Many problems in IT start off as one thing and end up a completely unrelated root cause for the issue you are troubleshooting. I've worked with databases for decades in my career and while I wouldn't consider myself a DBA (Database Administrator), having a strong understanding of databases is crucial.
One of our clients runs version control software that is backed by a Postgres database and over time, our team noticed that disk space on the data drive was experiencing an unusually rapid consumption rate.
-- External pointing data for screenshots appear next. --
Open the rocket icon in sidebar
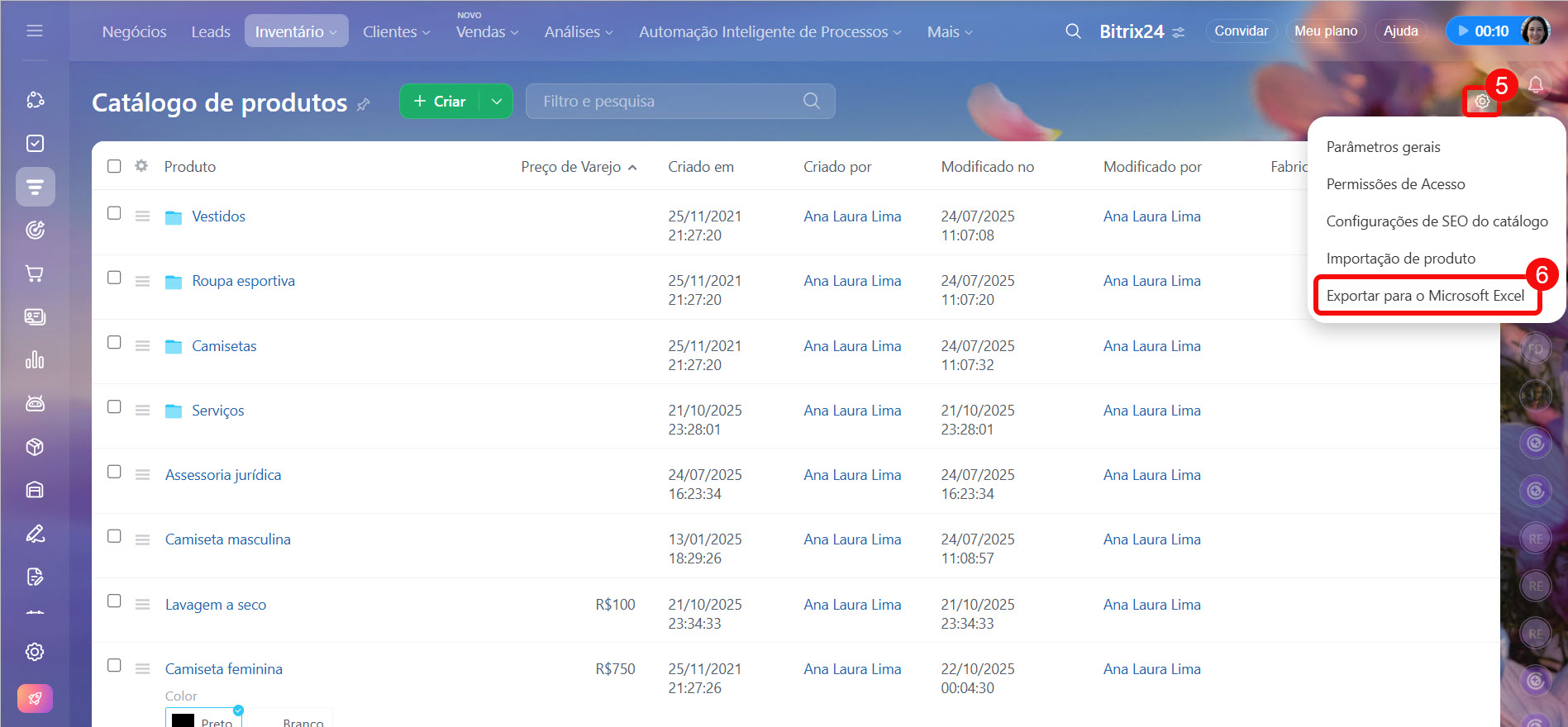Screen dimensions: 1568x727 point(35,698)
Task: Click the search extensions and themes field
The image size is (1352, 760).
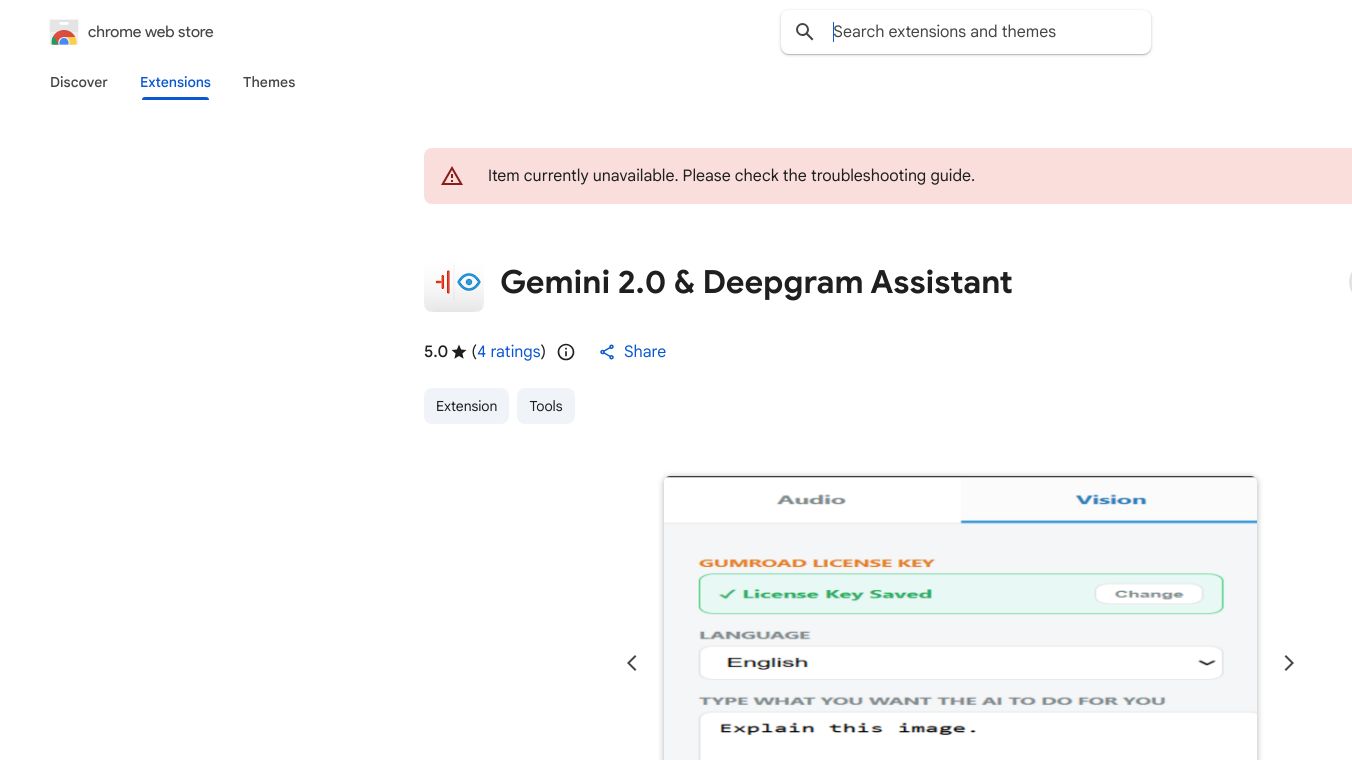Action: [965, 31]
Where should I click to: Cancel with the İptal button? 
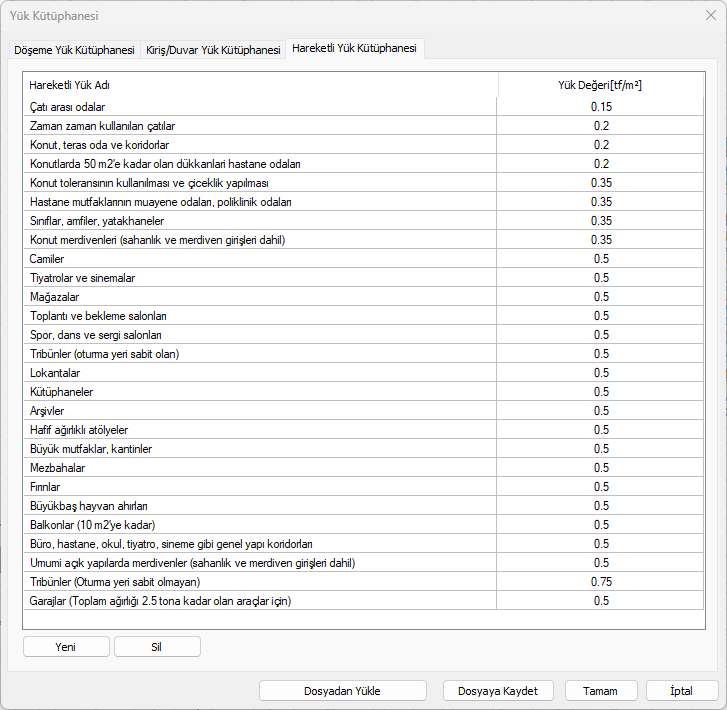pos(682,691)
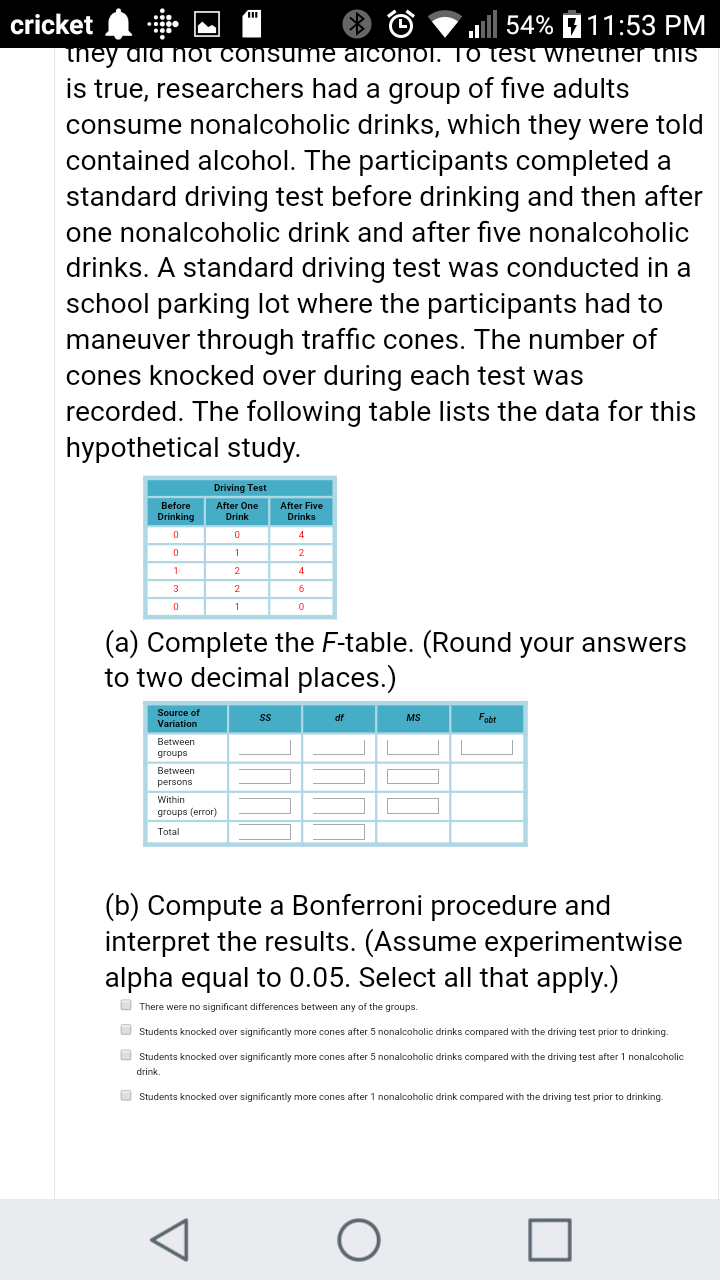Tap the Driving Test data table
Viewport: 720px width, 1280px height.
point(240,547)
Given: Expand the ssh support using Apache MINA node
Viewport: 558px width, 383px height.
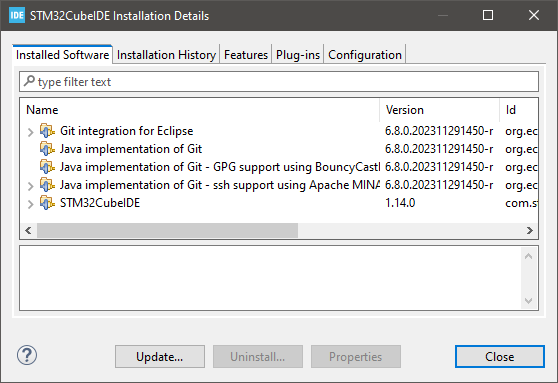Looking at the screenshot, I should [x=31, y=186].
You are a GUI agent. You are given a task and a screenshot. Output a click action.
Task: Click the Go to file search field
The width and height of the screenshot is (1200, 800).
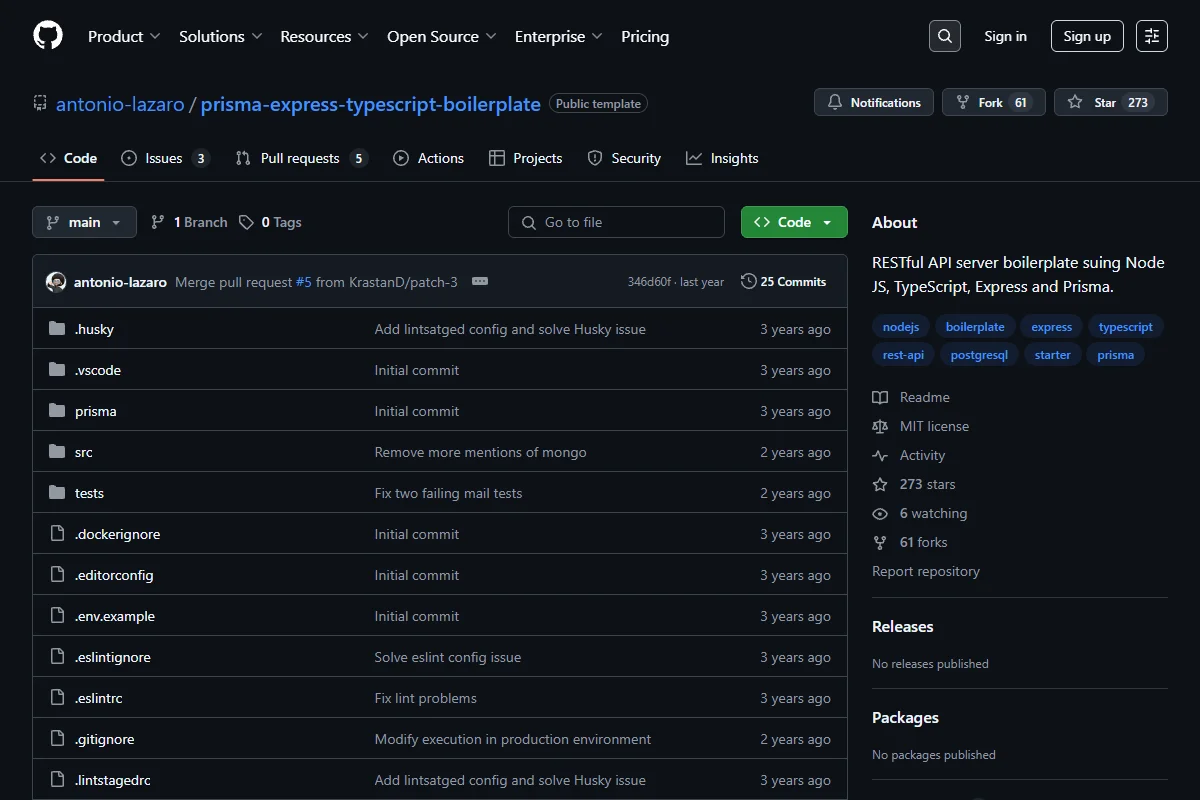tap(616, 222)
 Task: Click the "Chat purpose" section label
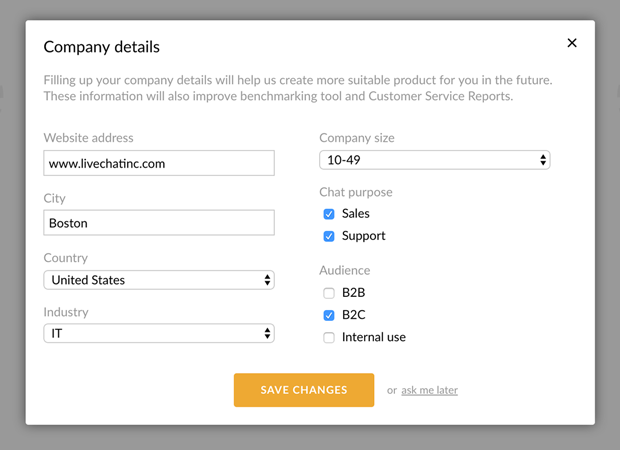[355, 192]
Collaborative Insights: Unraveling Usage Patterns and Data Bloat
Our team of experts at iuvo did not have a lot of insight as to how the client’s engineers used the system or the type of growth that would be typical to expect during a development cycle. We collaborated with another external consultant, who was part of the client's staff and shared responsibility for the infrastructure, to gain insights into the system's history.
iuvo, along with this external consultant, analyzed usage and tried to determine what the issue was. Disk space was recovered by deleting unnecessary backups that had occurred, along with other unnecessary software. Our initial suspicion as to the root cause of this issue was that there wasn't necessarily excessive growth, but rather unnecessary data over time.
Unfortunately, weeks later all the space our team had freed up was used again. This is when I started feeling something was wrong.
In IT work - the root problem is often not as obvious as the symptoms make it appear to be.
In this case - it seemed likely that the growth was driven by increased storage needs within the application, which became the focal point of our discussion. The external consultant was pushing for a new and larger server with a more complicated setup and migration that would fix the situation from their standpoint while incurring our client unnecessary expenses.
Root Cause Analysis: Posing the Right Questions
It did not feel right to me, the question of “why now?” had not been answered. A new more expensive server was not a fix, it was a bandage. We needed to determine what suddenly caused all this growth when, for years, it was minimal. I believe that the only stupid questions are the ones that are not asked. Questions are how root cause analysis is done.
In elementary school I learned the 5 W's of writing/research (who, what, where, when, why) and it is an excellent mindset to apply to technology troubleshooting. I ask questions all day every day.
Who: Who has access to the system? Who has made changes recently? Who owns the product and knows most about how it is supposed to operate? Who can you get more information from?
What: What is broken? Are there misconfigurations? Does everything look like you expect it to look. If so - what is different? With computers - everything that is being done is being done because of a command from someone or something.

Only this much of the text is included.